これは単なる見た目上のバグではありません。ループバックの失敗は、予約投稿の公開を妨げ、ブロックエディターの自動保存機能を壊し、さらには一部のWooCommerceの配送連携をクラッシュさせる可能性さえあります。
一般的な根本原因
- **ファイアウォールの過剰なブロック:** UFWやIPTablesなどのツールが、サーバー自身のパブリックIPアドレスへの接続をブロックしている可能性があります。
- **セキュリティプラグインの干渉:** WordfenceやNinjaFirewallなどの強力なプラグインが、これらの内部的な通信をボットによる攻撃と誤認している可能性があります。
- **DNSループ:** サーバーが自身のドメイン名を解決できず、リクエストが無期限にハングアップしている可能性があります。
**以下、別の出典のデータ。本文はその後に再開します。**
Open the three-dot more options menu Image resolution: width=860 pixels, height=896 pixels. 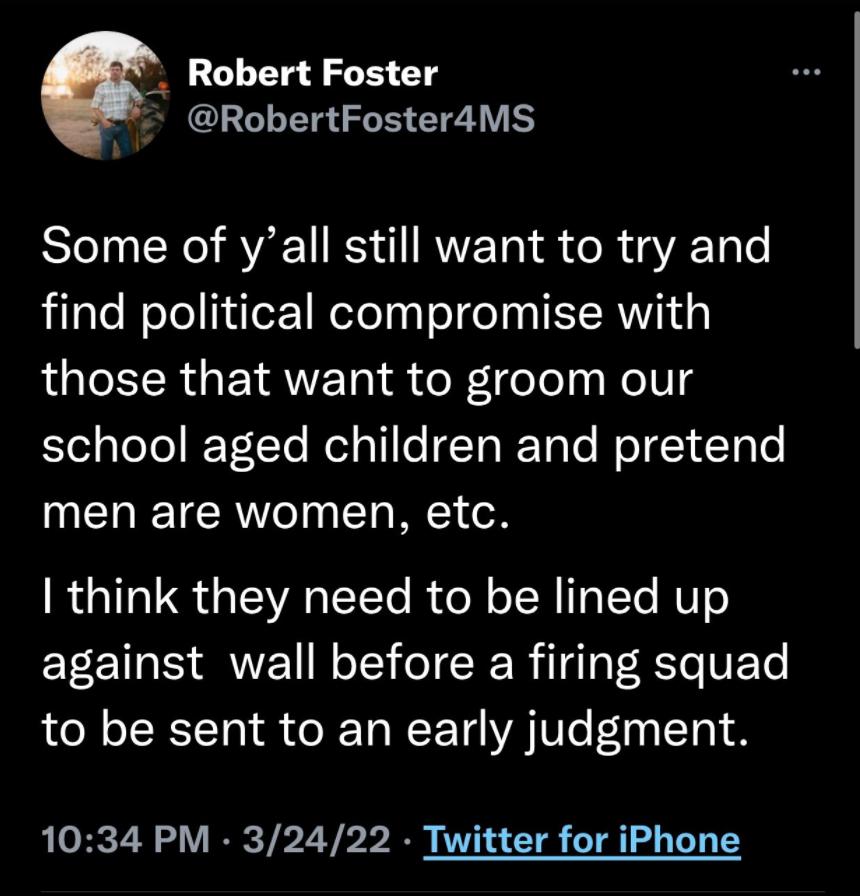click(806, 72)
- **サーバーのリソース枯渇:** CPU使用率が100%に達していたり、メモリが不足していたりすると、PHP-FPMが時間内にリクエストを処理する余裕がなくなります。
- **古いライブラリ:** 古いバージョンのcURL(7.50未満)やOpenSSLを使用していると、SSLハンドシェイク中に大幅な遅延が発生することがあります。
ステップバイステップの修正方法
1. ファイアウォールを開放する
VPS環境では、ファイアウォールが原因である可能性が最も高いです。サーバーがポート80および443で自身と通信できることを確認する必要があります。Ubuntuで UFW を使用している場合は、まずパブリックIPを特定し、それをホワイトリストに登録します:
# サーバーのパブリックIPを確認
curl -4 icanhazip.com
# 自身のIPをホワイトリストに追加(1.2.3.4 を実際のIPに置き換えてください)
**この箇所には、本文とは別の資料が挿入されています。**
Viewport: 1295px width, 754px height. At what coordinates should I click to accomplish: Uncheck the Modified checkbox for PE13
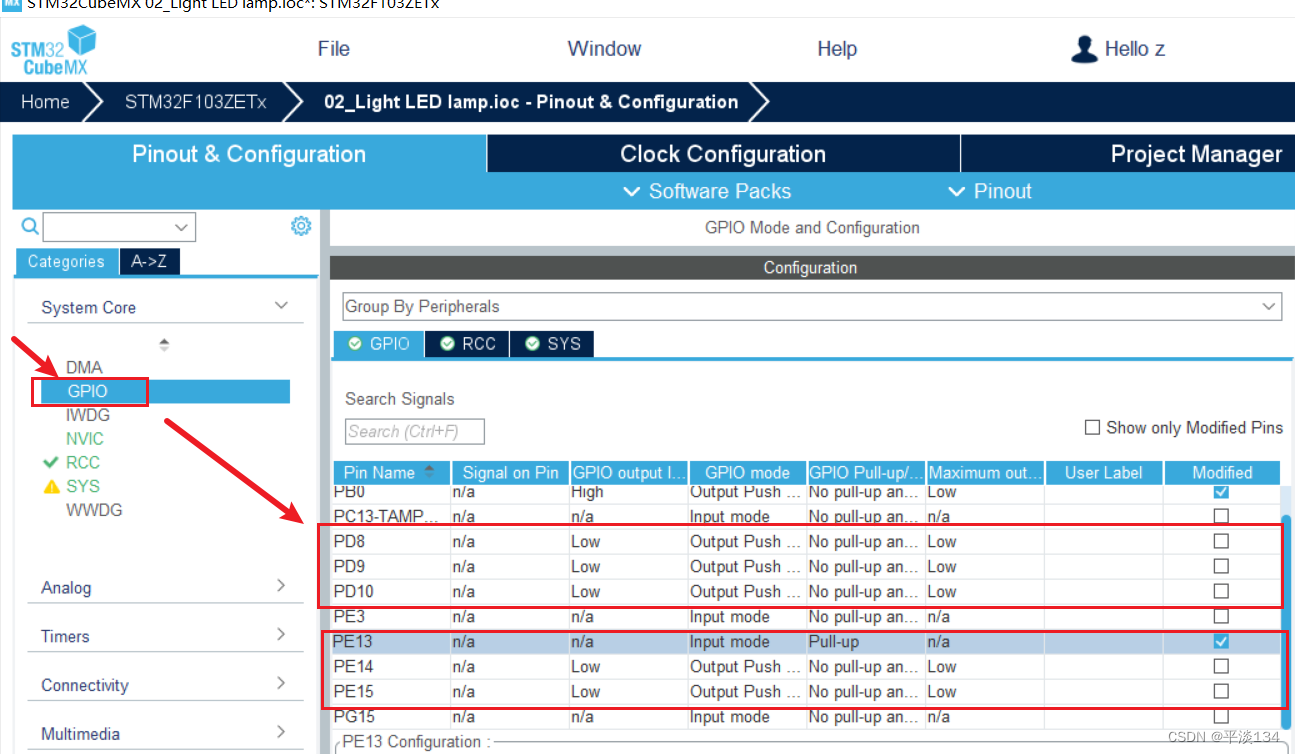click(x=1221, y=641)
sudo ufw allow from 1.2.3.4
マネージドホスティングを利用している場合は、このステップをスキップして、サポートに「ローカルIPのループバック接続を有効にしてほしい」と依頼してください。
2. DNSの「自己認識」を修正する
サーバーが自分の場所を把握していないことがあります。サーバーにSSHでログインし、自身のサイトにアクセスを試みてテストしてください:
ping yourdomain.com
pingがハングアップしたり、「Destination Host Unreachable」エラーが返されたりする場合は、ローカルマップを強制的に設定できます。hostsファイルを編集し、ドメインをローカルのループバックアドレスに直接指定してください:
sudo nano /etc/hosts
# 最下部に追加
127.0.0.1 yourdomain.com
3. プラグインを監査する
セキュリティプラグインやキャッシュプラグインが、これらのリクエストに干渉していることがよくあります。競合を見つけるには:
- WordfenceやAll In One WP Securityなどのセキュリティスイートを一時的に無効にします。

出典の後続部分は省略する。